## Task input
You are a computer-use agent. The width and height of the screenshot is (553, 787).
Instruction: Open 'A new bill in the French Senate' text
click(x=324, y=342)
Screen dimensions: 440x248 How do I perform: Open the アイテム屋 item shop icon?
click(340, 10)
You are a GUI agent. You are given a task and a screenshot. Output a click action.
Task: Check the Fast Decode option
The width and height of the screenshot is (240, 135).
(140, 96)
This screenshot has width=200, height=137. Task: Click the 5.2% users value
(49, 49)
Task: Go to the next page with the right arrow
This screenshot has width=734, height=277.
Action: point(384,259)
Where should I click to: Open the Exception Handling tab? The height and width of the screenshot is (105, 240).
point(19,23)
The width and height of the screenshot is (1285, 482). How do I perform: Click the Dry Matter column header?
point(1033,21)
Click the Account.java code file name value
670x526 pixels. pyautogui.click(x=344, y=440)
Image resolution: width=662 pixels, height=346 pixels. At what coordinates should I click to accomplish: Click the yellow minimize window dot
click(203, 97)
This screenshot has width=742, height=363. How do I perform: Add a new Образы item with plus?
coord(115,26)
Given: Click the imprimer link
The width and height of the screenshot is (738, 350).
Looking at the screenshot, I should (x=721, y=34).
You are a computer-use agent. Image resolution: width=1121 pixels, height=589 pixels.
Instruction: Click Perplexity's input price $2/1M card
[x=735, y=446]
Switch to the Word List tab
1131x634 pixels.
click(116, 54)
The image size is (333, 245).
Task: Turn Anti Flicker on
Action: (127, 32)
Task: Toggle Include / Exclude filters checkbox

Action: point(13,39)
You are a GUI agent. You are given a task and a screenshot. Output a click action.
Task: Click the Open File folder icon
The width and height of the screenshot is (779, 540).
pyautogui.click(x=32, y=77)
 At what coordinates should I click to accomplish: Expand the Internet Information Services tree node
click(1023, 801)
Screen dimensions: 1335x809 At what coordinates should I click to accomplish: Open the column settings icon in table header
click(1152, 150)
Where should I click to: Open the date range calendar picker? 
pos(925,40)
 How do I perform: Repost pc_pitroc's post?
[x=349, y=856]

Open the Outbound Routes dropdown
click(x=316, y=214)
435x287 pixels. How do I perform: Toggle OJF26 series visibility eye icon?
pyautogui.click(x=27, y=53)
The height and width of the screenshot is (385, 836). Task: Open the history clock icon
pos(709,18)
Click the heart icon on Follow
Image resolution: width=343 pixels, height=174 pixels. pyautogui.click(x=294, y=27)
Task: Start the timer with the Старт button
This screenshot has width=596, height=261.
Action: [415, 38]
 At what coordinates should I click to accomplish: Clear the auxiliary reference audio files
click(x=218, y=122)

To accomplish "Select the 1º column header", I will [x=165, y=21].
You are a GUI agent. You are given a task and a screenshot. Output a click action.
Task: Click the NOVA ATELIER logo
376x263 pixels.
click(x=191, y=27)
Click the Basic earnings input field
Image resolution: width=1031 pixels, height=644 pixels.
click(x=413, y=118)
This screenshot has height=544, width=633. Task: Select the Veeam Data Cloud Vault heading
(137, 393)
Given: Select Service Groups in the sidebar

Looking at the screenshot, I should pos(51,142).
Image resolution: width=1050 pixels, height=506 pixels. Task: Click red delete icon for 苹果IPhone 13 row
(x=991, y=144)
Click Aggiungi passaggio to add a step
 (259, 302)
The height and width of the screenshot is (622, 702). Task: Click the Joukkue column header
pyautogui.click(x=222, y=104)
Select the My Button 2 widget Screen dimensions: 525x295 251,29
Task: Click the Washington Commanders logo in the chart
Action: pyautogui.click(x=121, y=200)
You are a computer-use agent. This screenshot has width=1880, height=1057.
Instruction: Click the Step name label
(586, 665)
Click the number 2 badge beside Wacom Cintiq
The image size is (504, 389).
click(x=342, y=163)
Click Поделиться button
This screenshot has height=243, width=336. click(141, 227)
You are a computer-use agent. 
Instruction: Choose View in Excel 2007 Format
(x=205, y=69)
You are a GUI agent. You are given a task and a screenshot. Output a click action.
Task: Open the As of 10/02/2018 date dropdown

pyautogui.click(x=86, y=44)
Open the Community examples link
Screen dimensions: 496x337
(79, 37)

## Try it
Look through the records and copy every line that has the word "computer".

## Reply to the task
You are a computer-use agent. The width and height of the screenshot is (553, 787).
You are a computer-use agent. Image resolution: width=1121 pixels, height=589 pixels.
You are a computer-use agent. This screenshot has width=1880, height=1057.
You are a computer-use agent. 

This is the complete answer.